Senador recorre ao STF para tentar concorrer

O candidato ao governo de Rondônia Expedito Gonçalves Ferreira Júnior propôs Ação Cautelar, com pedido de liminar, ao Supremo Tribunal Federal, para que seja examinada a cassação de seu mandato de senador. O caso aguarda julgamento.

Ferreira Júnior teve o registro de sua candidatura rejeitado pela Justiça Eleitoral neste ano, com base em decisão que cassou, em 2006, seu mandato de senador e decretou sua inelegibilidade por três anos. Agora, o candidato requer ao STF a suspensão dos efeitos da condenação anterior até o julgamento do mérito do Agravo. Com isso, ele pretende restabelecer seu registro e garantir sua candidatura nas próximas eleições.

Expedito e seus suplentes, eleitos para o Senado Federal em 2006, foram cassados pelo Tribunal Regional Eleitoral de Rondônia por compra de voto e abuso do poder econômico e ficaram inelegíveis por três anos. O Recurso Ordinário contra a cassação foi rejeitado pelo TSE, levando o ex-senador a interpor Recurso Extraordinário ao Supremo. O TSE negou seguimento ao RE, motivando o Agravo de Instrumento ao STF.

Neste ano, Expedito teve seu registro de candidatura ao governo do estado negado pelo TRE-RO, com fundamento na Lei da Ficha Limpa (LC 135/2010), devido à condenação anterior de perda do mandato e inelegibilidade. Desta decisão, houve recurso ao TSE, ainda não julgado.

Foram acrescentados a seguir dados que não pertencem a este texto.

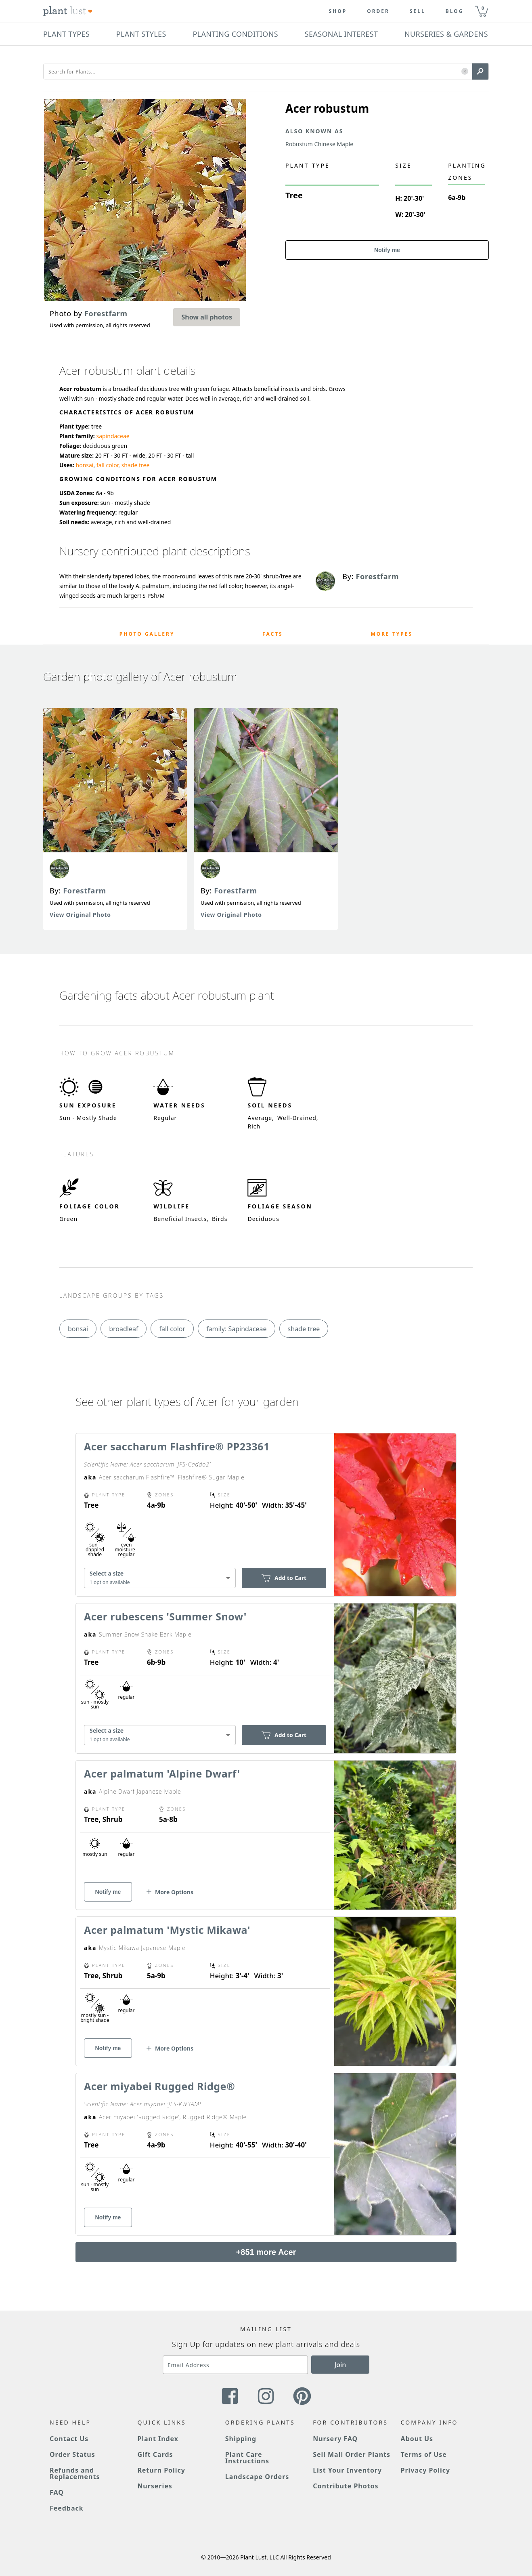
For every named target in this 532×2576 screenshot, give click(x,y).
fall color (107, 465)
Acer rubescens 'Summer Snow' (165, 1616)
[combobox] (160, 1578)
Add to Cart (284, 1578)
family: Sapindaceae (236, 1328)
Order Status (72, 2454)
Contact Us (69, 2438)
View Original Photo (80, 914)
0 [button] (483, 8)
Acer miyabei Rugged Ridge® (159, 2086)
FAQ (57, 2492)
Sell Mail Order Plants (351, 2454)
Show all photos (206, 317)
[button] (464, 72)
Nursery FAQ (335, 2438)
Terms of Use (424, 2454)
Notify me (387, 250)
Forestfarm (84, 890)
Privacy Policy (425, 2470)
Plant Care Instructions (247, 2457)
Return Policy (161, 2470)
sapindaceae (112, 436)
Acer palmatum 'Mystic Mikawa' (167, 1930)
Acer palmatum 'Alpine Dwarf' (162, 1773)
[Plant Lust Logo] (67, 11)
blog (455, 11)
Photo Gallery (147, 633)
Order (378, 11)
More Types (392, 633)
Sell (417, 11)
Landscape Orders (257, 2476)
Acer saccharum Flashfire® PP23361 (177, 1446)
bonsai (85, 465)
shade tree (135, 465)
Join (340, 2364)
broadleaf (123, 1328)
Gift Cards (155, 2454)
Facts (272, 633)
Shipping (240, 2438)
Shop (338, 11)
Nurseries (154, 2485)
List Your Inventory (347, 2470)
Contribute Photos (345, 2485)
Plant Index (157, 2438)
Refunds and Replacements (75, 2473)
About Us (417, 2438)
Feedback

A defesa do candidato alega que a condenação imposta em 2006 “passou a possuir novo efeito que nunca teve, o de gerar a inelegibilidade do candidato, agora por oito anos”. De acordo com o advogado, o único recurso pendente de julgamento naquele processo é do próprio candidato, e, portanto, a condenação não poderá ser reformada de forma pior para seu cliente. O relator da ação é o ministro Celso de Mello. Com informações da Assessoria de Imprensa do STF.